For operators managing buried, unpiggable pipelines, particularly those coated with shielding systems, CMIT provides a transformative pathway for identifying external corrosion and SCC threats that would otherwise remain undetected. When integrated within established DA frameworks, CMIT enhances anomaly detection accuracy, improves excavation prioritisation, and strengthens the technical defensibility of integrity decisions. Ultimately, the application of CMIT in these challenging environments contributes to improved pipeline safety, reduced uncertainty in integrity assessments, and a more robust, performance-based approach to managing non-ILI assets.

CMIT Case Study 2: High-Confidence Detection of Complex Defect Clusters in an Unpiggable Crude Oil Pipeline

In a recent field deployment, CMIT demonstrated exceptional accuracy in identifying and characterising a complex cluster of interacting anomalies along a 30-m (100-ft) section of a 10-inch crude oil transmission pipeline. Unlike even the most advanced ILI tools, which rely primarily on geometry-based measurements and physical access, CMIT is a fully contactless magnetic inspection technology capable of detecting both internal and external defects by sensing disturbances in the pipeline’s natural magnetic field. These disturbances arise from changes in magnetic permeability caused by corrosion, mechanical damage, deformation, bending strain, and crack precursor activity within the steel microstructure.

From an economic perspective, the cost differential between conventional ILI deployment and non-invasive CMIT inspection can be substantial. For pipelines that are not currently piggable, enabling ILI often requires installation of pig launchers and receivers, system modifications, and operational adjustments. In many cases, pipe pre-clearing activities are also required to remove debris, wax, scale, or deposits to ensure safe and effective tool passage. These activities are typically followed by multiple cleaning runs, gauging runs, and baseline ILI runs before usable integrity data can be obtained. Additional costs may include production impacts, temporary shutdowns, engineering studies, and operational risk management.

When these cumulative costs are considered, total ILI enablement and execution costs can be on the order of magnitude of approximately 20X compared to a baseline non-invasive CMIT inspection cost (1X), particularly for legacy or operationally constrained assets. In contrast, CMIT can be deployed without pipeline modification, product removal, or operational interruption, providing inspection-grade data while significantly reducing cost, schedule, and operational risk exposure.

Using high-resolution magnetic sensors, CMIT captured a continuous and elevated magnetic response across the full 30-m segment, indicating the presence of multiple interacting degradation mechanisms rather than isolated defects (Figure 8).

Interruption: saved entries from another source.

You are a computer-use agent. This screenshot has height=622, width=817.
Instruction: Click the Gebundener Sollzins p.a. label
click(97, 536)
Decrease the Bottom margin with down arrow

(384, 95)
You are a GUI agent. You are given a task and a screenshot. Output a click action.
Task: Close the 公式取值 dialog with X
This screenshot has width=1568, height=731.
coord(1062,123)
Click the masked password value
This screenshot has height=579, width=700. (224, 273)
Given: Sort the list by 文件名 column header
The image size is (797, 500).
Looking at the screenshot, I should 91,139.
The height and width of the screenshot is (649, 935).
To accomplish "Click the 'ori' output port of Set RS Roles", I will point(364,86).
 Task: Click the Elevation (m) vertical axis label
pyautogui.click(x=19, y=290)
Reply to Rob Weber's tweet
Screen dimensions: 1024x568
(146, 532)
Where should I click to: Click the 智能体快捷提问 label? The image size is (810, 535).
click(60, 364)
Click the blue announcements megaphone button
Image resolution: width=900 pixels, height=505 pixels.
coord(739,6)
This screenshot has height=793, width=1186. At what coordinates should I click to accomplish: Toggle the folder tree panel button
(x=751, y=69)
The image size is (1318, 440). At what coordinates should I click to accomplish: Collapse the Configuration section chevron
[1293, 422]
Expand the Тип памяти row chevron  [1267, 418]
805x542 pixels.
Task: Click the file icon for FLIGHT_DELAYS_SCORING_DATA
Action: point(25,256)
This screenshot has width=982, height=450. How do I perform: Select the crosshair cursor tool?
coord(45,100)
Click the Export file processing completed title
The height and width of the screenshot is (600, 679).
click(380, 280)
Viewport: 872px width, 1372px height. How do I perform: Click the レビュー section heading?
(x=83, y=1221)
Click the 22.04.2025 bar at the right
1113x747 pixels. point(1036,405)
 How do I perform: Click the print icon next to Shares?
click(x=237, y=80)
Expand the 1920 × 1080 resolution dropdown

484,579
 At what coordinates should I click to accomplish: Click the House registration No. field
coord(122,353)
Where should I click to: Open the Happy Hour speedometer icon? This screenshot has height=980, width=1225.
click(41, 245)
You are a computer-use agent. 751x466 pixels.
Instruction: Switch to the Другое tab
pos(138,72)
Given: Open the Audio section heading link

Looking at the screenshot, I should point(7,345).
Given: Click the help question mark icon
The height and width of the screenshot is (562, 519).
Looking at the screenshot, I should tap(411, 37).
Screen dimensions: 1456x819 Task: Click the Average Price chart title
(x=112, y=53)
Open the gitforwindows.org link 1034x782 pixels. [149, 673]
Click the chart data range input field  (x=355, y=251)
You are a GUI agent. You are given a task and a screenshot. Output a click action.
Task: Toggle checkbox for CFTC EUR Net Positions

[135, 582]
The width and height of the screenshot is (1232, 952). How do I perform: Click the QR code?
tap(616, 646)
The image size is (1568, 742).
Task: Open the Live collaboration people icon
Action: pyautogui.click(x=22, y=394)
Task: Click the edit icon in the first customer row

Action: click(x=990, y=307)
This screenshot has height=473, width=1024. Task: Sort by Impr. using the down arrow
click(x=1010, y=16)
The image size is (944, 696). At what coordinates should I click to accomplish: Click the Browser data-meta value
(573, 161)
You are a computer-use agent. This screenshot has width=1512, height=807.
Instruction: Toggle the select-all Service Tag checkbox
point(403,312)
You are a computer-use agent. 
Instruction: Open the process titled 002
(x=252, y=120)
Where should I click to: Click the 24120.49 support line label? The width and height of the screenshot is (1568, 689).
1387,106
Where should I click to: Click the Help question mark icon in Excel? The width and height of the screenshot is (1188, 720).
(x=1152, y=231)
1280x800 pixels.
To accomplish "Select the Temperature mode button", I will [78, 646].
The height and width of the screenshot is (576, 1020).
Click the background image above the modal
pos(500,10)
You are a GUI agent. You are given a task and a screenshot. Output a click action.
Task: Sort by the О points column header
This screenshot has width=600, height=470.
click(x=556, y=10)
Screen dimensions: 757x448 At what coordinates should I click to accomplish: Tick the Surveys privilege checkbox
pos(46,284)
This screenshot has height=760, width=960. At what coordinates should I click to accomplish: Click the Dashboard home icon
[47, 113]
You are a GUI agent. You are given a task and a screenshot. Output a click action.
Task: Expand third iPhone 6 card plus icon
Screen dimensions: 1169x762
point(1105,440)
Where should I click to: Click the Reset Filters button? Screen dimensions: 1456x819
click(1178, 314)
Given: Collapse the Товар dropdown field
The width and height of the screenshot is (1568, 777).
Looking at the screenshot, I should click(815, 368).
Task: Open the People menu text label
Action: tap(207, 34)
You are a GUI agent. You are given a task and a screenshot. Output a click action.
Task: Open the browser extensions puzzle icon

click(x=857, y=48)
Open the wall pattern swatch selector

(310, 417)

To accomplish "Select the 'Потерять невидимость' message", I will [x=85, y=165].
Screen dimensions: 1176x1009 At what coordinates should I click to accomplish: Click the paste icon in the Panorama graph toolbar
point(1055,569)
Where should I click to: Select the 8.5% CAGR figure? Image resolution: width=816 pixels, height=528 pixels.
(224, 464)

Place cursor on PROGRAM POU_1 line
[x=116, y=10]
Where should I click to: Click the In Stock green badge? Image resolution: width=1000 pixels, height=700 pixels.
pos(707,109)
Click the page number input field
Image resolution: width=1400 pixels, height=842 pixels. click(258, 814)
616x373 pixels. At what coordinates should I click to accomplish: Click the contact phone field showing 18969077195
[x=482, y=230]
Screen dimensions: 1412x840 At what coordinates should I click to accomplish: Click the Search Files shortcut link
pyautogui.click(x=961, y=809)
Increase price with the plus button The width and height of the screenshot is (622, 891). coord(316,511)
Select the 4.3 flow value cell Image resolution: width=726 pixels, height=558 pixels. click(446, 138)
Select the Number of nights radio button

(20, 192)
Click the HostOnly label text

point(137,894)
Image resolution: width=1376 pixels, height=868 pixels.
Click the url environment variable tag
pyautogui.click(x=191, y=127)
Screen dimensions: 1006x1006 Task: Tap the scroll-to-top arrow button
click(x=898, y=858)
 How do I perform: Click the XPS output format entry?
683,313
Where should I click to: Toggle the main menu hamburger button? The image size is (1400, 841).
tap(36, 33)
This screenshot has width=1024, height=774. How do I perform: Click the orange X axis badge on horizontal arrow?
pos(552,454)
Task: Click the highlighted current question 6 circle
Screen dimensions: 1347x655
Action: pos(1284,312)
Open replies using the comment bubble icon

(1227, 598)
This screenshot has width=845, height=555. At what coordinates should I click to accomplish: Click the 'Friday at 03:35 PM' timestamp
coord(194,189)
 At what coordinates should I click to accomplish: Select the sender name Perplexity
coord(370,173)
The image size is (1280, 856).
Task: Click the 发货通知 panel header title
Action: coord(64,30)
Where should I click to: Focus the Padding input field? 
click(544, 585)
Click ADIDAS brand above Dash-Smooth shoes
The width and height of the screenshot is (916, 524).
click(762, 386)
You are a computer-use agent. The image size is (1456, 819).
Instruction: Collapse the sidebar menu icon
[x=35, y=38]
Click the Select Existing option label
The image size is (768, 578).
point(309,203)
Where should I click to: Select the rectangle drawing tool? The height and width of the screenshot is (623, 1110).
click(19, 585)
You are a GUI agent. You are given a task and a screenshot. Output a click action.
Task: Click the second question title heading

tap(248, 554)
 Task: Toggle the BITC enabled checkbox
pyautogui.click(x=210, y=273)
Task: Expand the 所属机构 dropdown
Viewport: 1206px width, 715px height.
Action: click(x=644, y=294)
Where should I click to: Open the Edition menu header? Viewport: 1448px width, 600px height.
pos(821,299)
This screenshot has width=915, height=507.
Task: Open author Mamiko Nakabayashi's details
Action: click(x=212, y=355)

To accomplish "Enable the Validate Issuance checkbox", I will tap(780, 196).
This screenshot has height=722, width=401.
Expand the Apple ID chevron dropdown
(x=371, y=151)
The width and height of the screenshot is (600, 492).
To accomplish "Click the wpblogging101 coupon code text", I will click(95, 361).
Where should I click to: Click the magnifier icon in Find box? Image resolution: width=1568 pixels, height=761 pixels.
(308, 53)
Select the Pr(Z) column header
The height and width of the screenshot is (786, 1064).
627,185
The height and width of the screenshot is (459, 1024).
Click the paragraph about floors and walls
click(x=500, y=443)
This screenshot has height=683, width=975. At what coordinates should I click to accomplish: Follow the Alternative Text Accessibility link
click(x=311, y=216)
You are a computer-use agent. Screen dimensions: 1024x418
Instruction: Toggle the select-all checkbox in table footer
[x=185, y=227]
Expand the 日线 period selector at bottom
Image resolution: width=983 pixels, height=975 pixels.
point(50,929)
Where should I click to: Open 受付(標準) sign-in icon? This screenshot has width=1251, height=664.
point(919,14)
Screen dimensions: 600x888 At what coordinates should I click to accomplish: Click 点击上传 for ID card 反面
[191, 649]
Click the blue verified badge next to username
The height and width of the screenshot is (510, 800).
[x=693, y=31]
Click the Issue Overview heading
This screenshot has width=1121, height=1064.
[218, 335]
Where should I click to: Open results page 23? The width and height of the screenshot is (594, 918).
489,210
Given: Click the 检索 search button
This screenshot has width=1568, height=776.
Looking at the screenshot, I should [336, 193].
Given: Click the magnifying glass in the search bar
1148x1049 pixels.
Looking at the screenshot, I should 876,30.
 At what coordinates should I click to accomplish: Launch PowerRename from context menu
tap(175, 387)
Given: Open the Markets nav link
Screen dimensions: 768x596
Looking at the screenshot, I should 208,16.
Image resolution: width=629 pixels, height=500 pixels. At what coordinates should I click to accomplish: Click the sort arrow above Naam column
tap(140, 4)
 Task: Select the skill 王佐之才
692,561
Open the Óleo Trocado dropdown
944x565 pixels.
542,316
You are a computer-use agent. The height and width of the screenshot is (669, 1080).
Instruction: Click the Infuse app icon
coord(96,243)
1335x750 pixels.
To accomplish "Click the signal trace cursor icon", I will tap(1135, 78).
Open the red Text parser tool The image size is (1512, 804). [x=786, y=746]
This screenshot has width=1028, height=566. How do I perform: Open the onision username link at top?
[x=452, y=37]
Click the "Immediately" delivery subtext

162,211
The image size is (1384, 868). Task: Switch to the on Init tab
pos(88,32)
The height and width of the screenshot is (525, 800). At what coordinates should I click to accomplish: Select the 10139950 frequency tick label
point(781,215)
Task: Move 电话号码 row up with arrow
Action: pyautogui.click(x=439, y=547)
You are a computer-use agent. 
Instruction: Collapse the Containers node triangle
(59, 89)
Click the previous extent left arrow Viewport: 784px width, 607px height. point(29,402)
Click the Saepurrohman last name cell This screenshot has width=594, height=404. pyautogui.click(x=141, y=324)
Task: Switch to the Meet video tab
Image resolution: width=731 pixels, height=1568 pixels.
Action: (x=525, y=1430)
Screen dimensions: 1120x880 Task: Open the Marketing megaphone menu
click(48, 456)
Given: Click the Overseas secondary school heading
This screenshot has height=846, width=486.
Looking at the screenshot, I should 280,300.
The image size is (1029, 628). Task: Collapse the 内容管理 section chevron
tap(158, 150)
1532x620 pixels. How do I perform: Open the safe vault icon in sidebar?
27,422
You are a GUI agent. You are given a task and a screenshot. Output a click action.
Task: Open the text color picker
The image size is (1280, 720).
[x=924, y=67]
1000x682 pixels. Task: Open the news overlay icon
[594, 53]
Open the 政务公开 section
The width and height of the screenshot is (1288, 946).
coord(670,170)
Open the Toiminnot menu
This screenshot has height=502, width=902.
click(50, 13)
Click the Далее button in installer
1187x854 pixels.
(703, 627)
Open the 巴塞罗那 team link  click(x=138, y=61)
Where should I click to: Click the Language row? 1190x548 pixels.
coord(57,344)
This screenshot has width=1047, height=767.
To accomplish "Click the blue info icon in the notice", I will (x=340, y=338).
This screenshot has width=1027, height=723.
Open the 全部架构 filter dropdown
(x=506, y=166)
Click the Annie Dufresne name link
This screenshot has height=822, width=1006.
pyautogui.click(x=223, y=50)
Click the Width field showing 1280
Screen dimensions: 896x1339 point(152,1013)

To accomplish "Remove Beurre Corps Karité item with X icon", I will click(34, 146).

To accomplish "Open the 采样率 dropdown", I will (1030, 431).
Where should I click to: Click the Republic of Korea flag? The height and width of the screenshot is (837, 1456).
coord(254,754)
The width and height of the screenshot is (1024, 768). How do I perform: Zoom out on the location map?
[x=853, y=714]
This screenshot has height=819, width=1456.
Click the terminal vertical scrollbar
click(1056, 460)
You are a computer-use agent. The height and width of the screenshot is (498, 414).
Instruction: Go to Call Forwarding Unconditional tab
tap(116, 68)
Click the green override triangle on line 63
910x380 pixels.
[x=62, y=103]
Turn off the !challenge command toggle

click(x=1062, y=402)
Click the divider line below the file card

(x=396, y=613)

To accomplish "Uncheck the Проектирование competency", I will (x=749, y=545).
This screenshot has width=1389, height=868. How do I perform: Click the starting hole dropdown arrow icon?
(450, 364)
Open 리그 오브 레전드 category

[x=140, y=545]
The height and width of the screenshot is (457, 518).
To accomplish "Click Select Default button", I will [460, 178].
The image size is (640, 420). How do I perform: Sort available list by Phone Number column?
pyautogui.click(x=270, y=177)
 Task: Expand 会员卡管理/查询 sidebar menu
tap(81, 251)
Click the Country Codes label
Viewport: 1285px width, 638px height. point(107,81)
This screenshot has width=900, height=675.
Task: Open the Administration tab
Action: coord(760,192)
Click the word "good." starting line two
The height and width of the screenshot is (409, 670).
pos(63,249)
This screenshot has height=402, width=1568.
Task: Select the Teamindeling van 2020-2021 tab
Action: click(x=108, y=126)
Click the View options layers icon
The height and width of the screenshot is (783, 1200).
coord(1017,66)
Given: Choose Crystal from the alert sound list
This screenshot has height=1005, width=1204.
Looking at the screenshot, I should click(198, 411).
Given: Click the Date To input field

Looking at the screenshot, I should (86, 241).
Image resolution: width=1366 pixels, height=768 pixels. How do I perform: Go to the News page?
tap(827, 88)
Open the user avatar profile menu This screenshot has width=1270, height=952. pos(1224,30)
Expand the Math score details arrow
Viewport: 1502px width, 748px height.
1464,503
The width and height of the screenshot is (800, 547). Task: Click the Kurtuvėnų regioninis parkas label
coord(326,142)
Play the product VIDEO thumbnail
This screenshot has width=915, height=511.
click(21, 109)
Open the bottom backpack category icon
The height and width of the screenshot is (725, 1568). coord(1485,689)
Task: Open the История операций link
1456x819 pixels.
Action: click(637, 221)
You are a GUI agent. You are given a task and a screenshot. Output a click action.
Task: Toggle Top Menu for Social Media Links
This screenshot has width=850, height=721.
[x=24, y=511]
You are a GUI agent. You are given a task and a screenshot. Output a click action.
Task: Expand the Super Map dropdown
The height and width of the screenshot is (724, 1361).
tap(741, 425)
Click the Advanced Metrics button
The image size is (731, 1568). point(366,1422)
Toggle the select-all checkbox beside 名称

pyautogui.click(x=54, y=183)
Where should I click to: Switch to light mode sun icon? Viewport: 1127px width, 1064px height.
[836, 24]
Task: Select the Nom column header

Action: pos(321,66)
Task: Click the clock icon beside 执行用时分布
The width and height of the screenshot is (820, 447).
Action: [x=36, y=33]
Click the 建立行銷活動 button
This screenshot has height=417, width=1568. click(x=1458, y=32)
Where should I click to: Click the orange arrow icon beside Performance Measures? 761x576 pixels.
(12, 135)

Figure 8 (a): Preliminary Sections of Exposed Pipeline Confirming Defects.

Figure 8 (b): Preliminary Sections of Exposed Pipeline Confirming Defects.

Case Study Outcomes

The technology successfully resolved signatures associated with continuous external corrosion metal loss, localised pitting and wall thinning, mechanical denting, ovality, long-seam strain, and residual stress accumulation. Because CMIT does not depend on piggability, flow conditions, or internal access, it is uniquely suited for operationally constrained or unpiggable pipelines where traditional ILI solutions are not feasible.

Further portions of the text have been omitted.